For Output Speed-Critical Applications (Content Generation, Analysis)

Applications generating long-form content or processing large batches benefit from: - High memory bandwidth GPUs (H200's 4.80 TB/s vs H100's 3.35 TB/s) - Platforms optimized for sustained throughput over startup time - Infrastructure that supports larger batch sizes and parallel processing

For End-to-End Latency-Critical Applications (Synchronous APIs)
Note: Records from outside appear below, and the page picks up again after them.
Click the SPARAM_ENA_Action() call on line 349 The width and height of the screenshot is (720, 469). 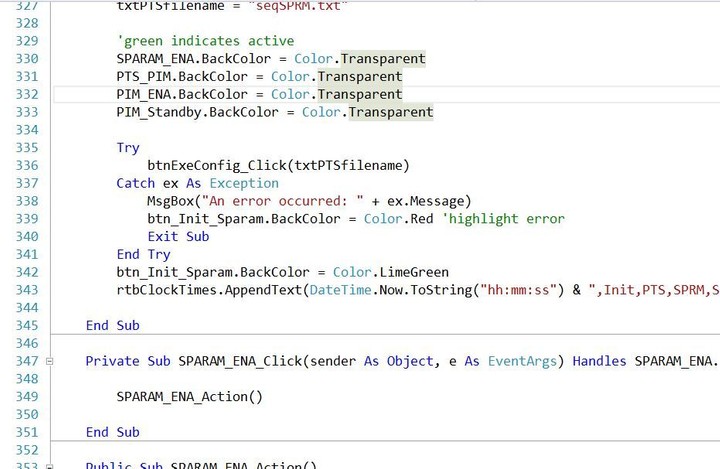click(x=189, y=396)
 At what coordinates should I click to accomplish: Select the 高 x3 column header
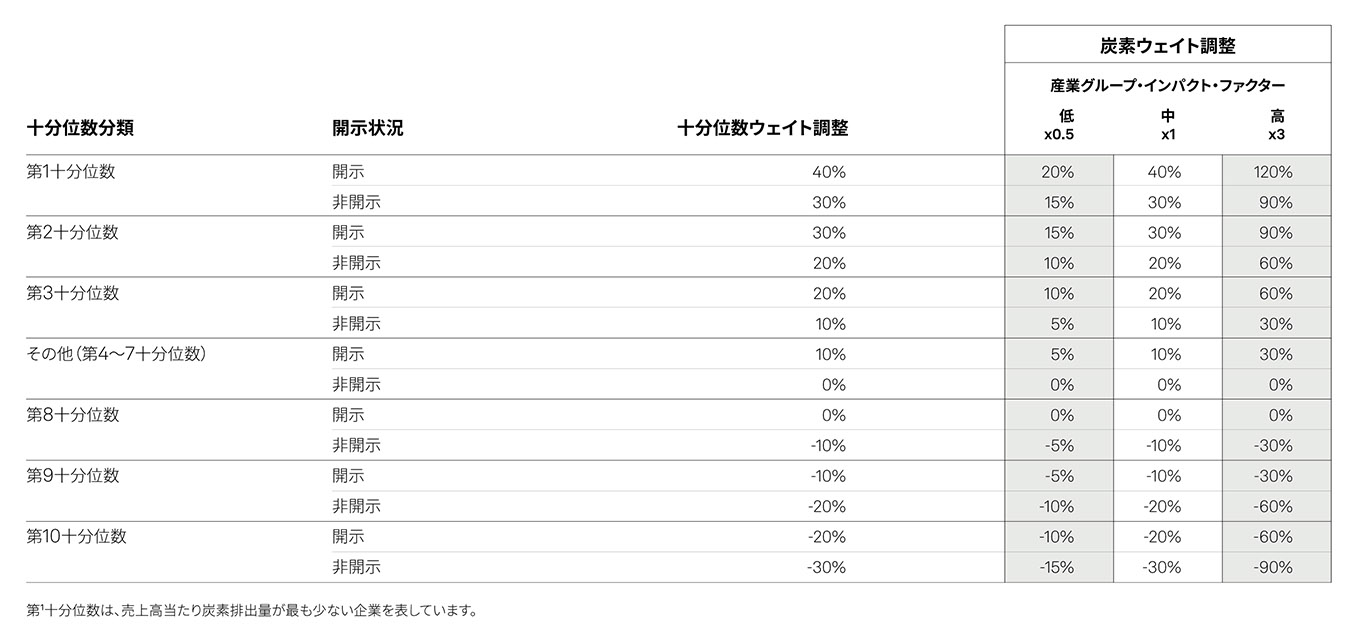point(1276,125)
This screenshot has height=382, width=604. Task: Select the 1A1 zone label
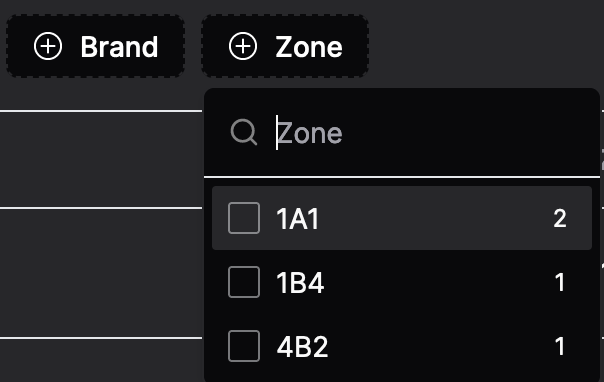click(x=298, y=219)
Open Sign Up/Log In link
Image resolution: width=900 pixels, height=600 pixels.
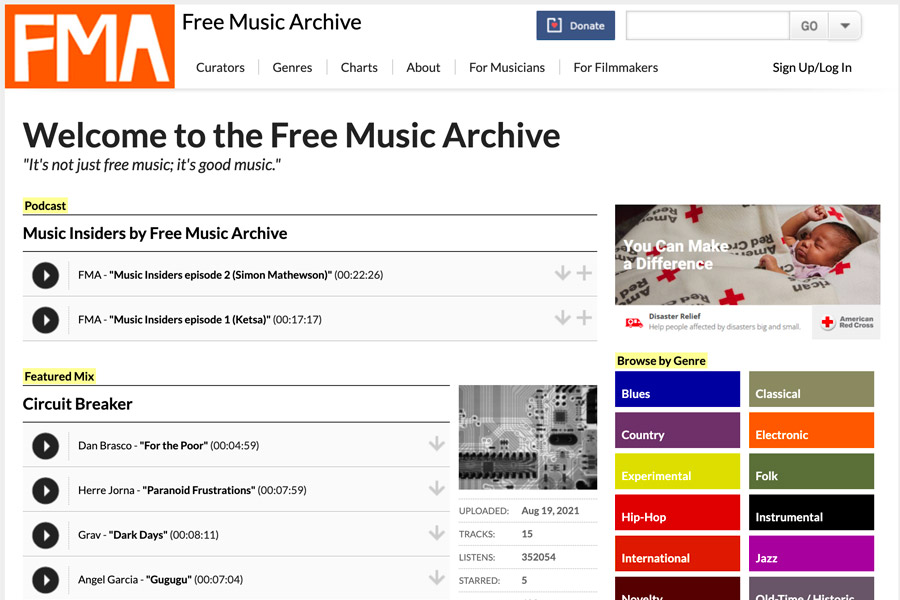coord(812,68)
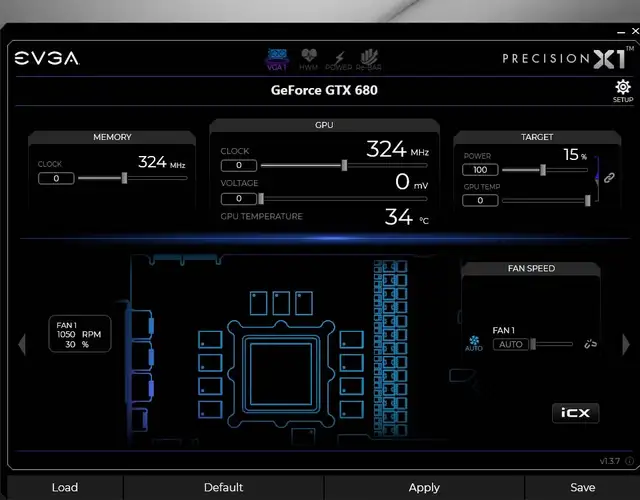Click Apply to confirm settings

424,487
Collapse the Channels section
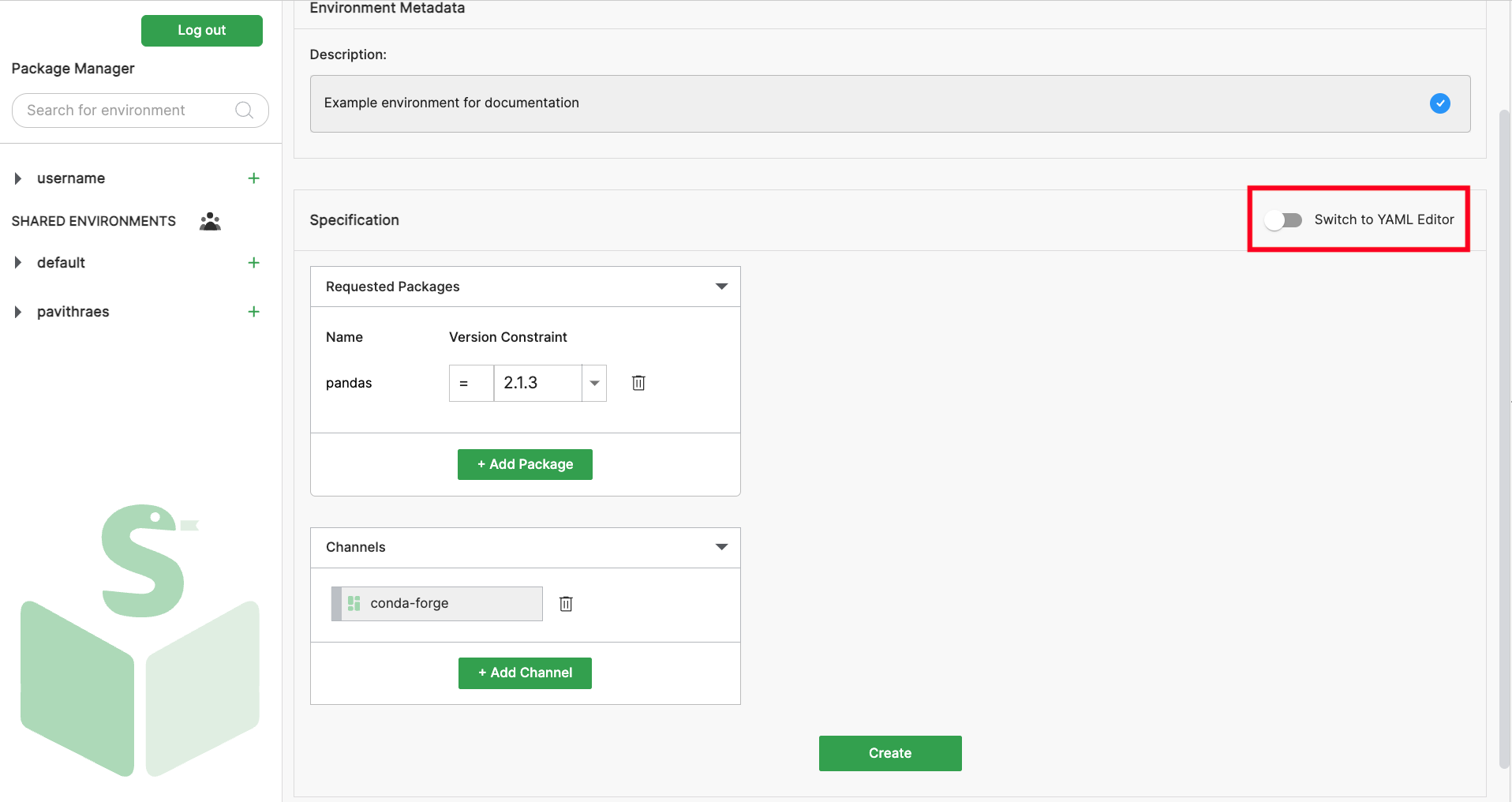This screenshot has height=802, width=1512. click(721, 547)
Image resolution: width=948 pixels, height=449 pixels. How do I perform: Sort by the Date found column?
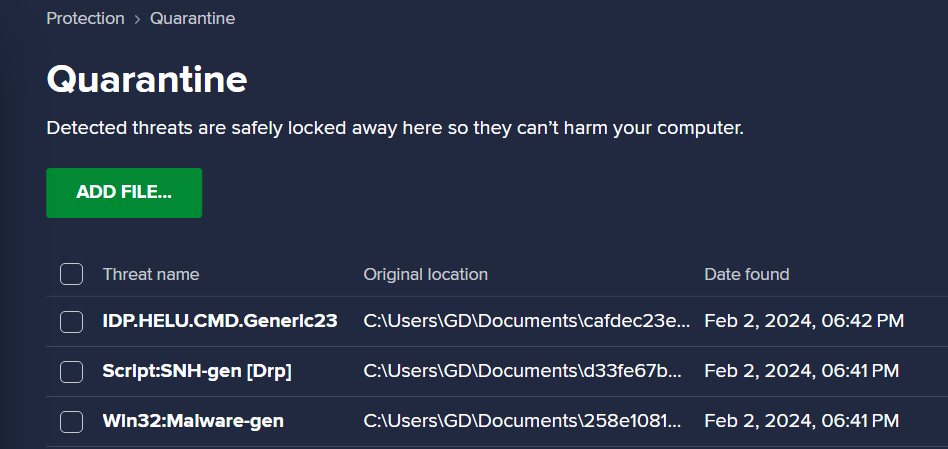coord(747,274)
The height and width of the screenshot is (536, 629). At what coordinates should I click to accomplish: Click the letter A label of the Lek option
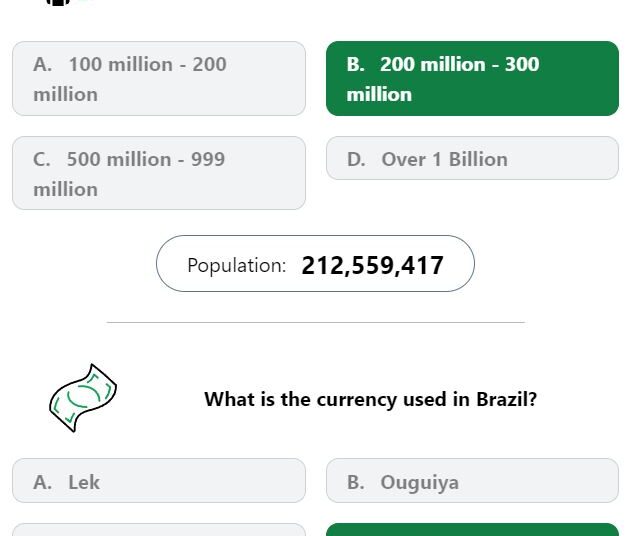[x=43, y=482]
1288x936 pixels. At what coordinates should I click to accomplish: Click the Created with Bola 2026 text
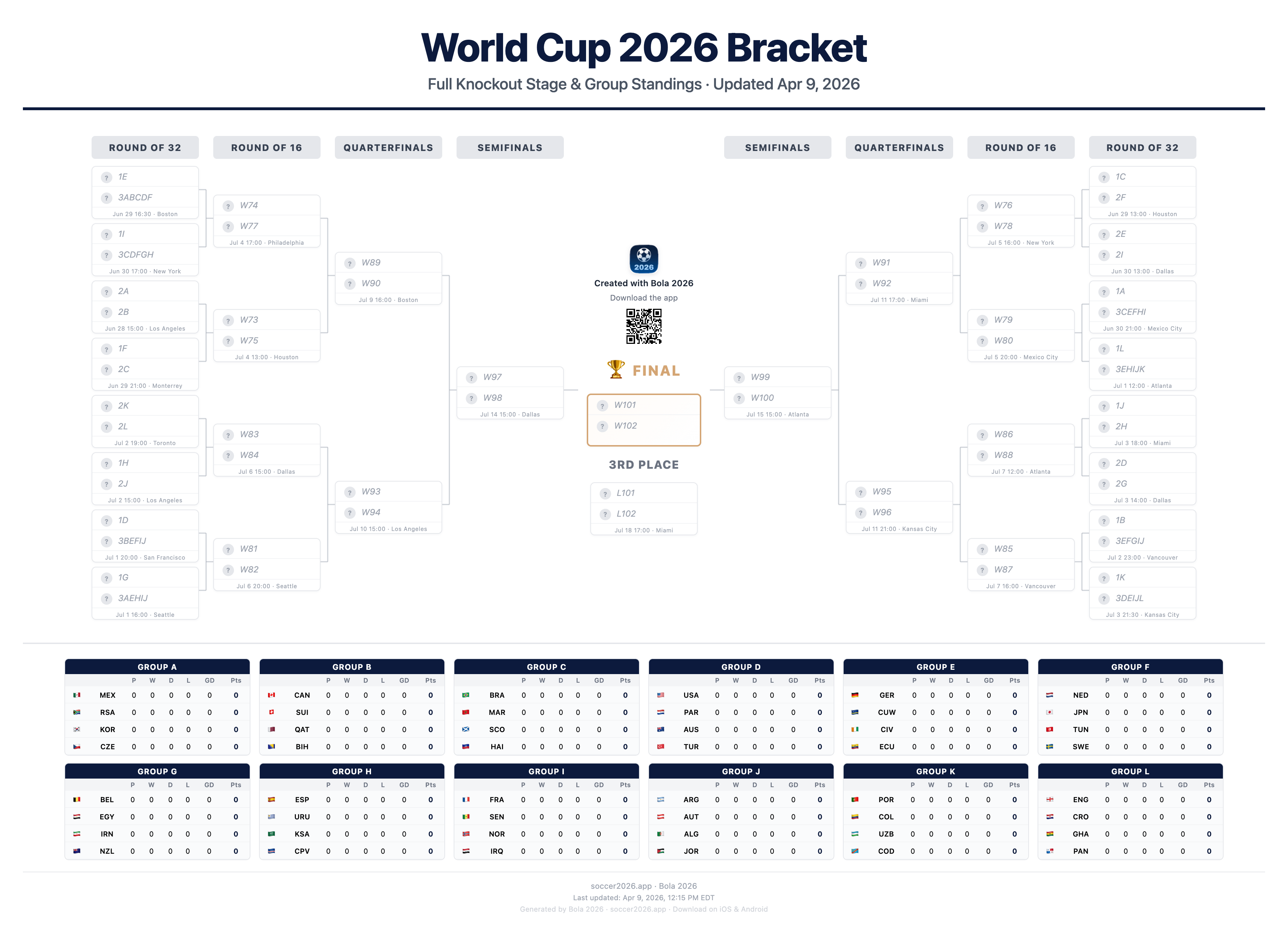tap(643, 283)
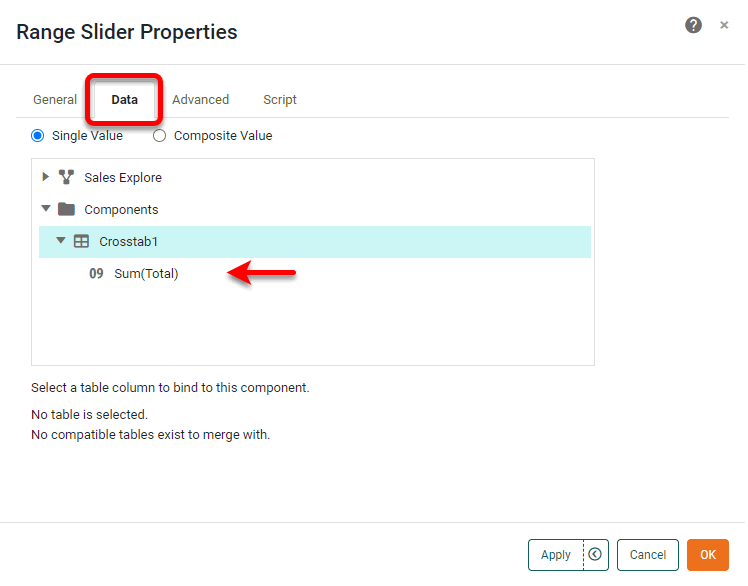Click the Sales Explore data model icon
Screen dimensions: 748x586
[67, 177]
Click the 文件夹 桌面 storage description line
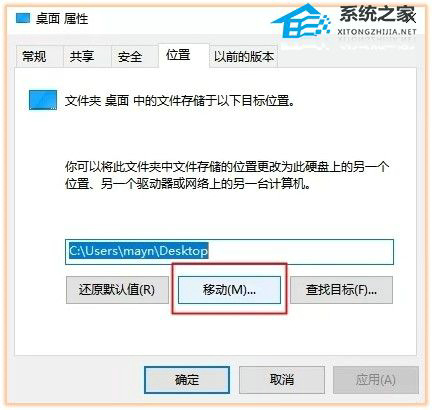The image size is (432, 410). 180,101
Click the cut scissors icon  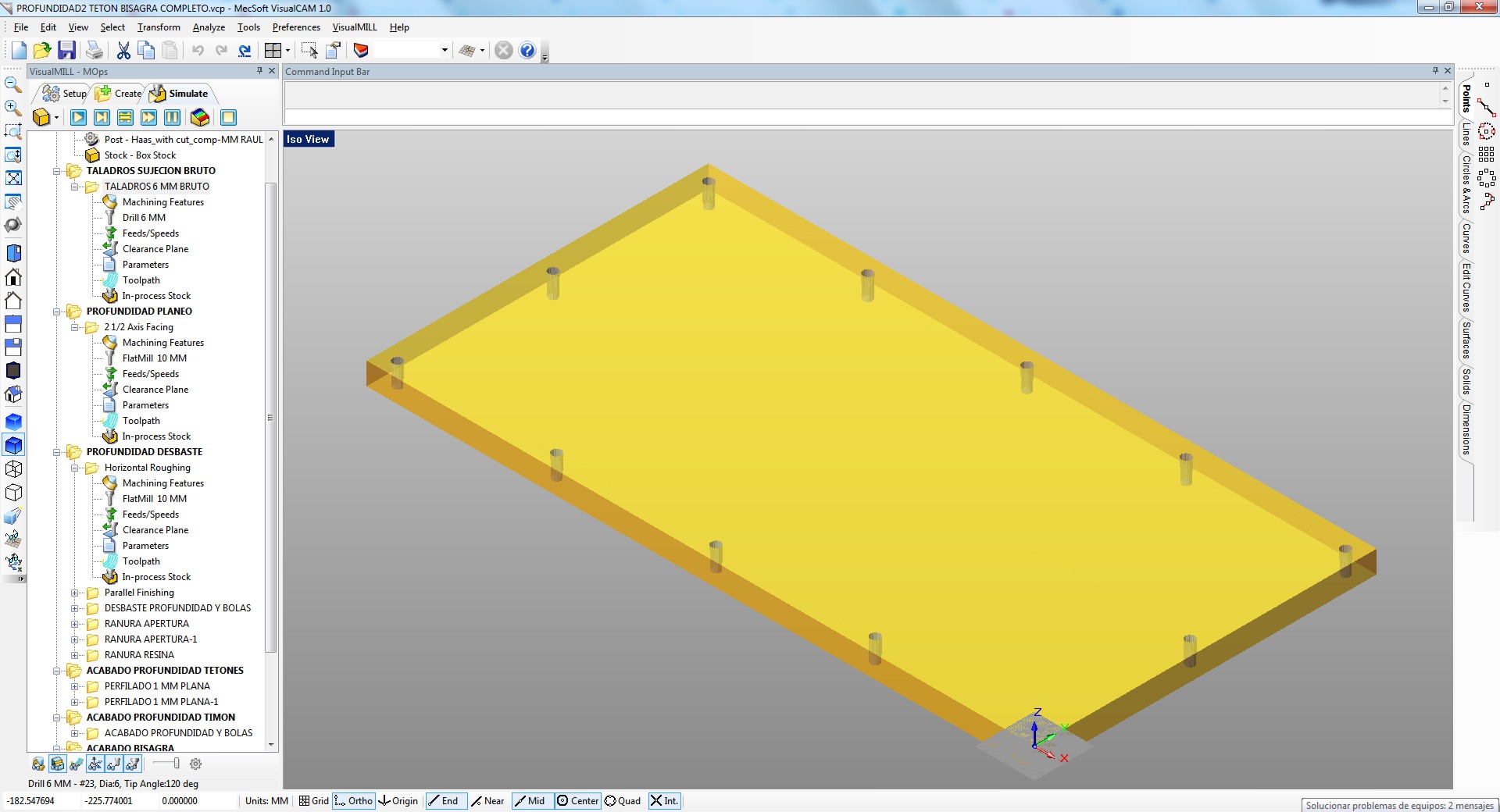[x=123, y=50]
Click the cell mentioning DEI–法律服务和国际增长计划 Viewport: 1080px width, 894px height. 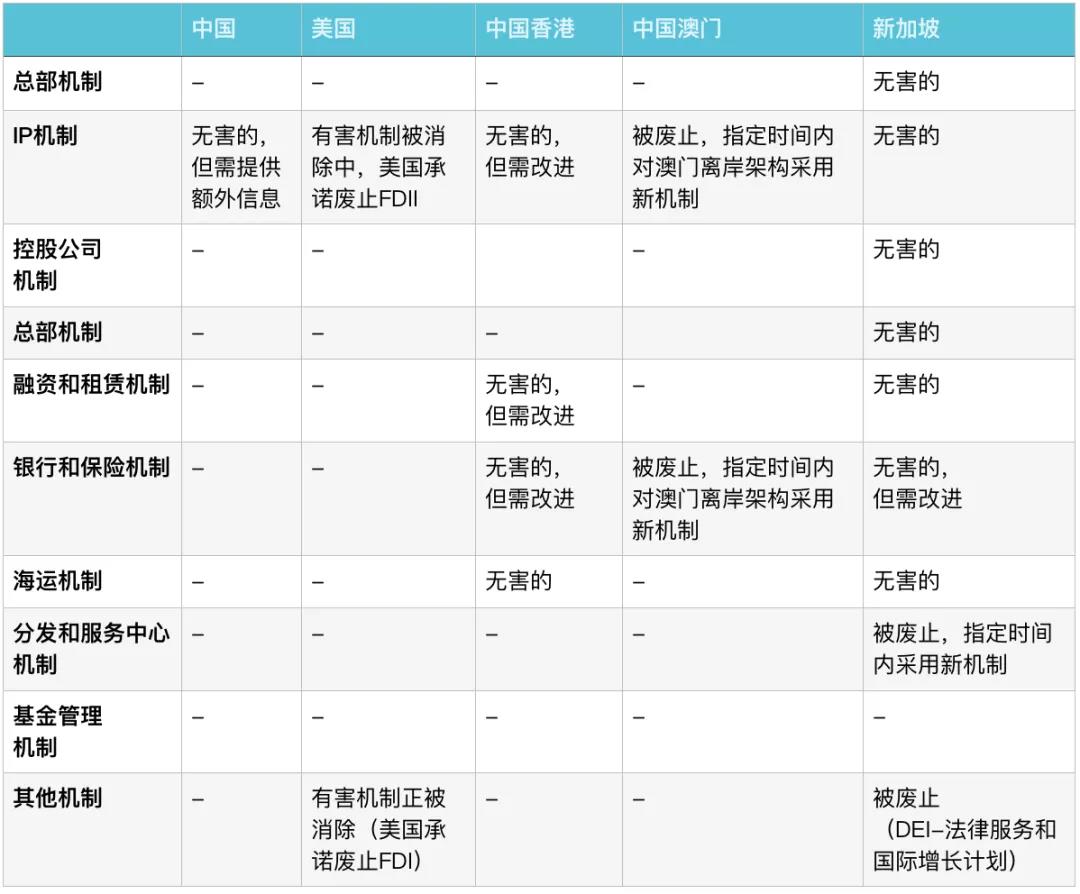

Applications that make synchronous inference calls and wait for complete responses benefit from: - Geographic proximity to inference infrastructure - Platforms with consistent performance characteristics - Providers with guaranteed response time SLAs

GMI Cloud's bare metal infrastructure delivers 100% of advertised bandwidth without hypervisor overhead, providing consistent end-to-end latency for applications that require predictable response times. GMI Cloud is best suited for AI teams running production inference workloads where latency predictability directly impacts user experience.

Current latency benchmarks and regional deployment options are available at docs.gmicloud.ai, with performance guarantees detailed at gmicloud.ai/en/pricing.

Best Practices for Different Latency Priorities

Best for real-time chat applications: Optimize for TTFT under 300ms, accept moderate output speed.

Best for content generation: Optimize for sustained output speed over 50 t/s, accept longer TTFT.

Best for synchronous API integration: Optimize for predictable end-to-end latency, balance other metrics.

Not ideal for mixed-use applications: Highly specialized infrastructure optimized for only one latency metric.

Start With the User Experience You Actually Need

The most effective approach is to measure which latency metric actually affects your users' perception of performance. If users abandon chat conversations during long pauses, TTFT matters more than output speed. If users wait for complete responses before taking action, end-to-end latency is the critical metric. If users process large volumes of content, output speed determines system capacity. Match your infrastructure choice to the latency metric that directly impacts the user experience you need to deliver.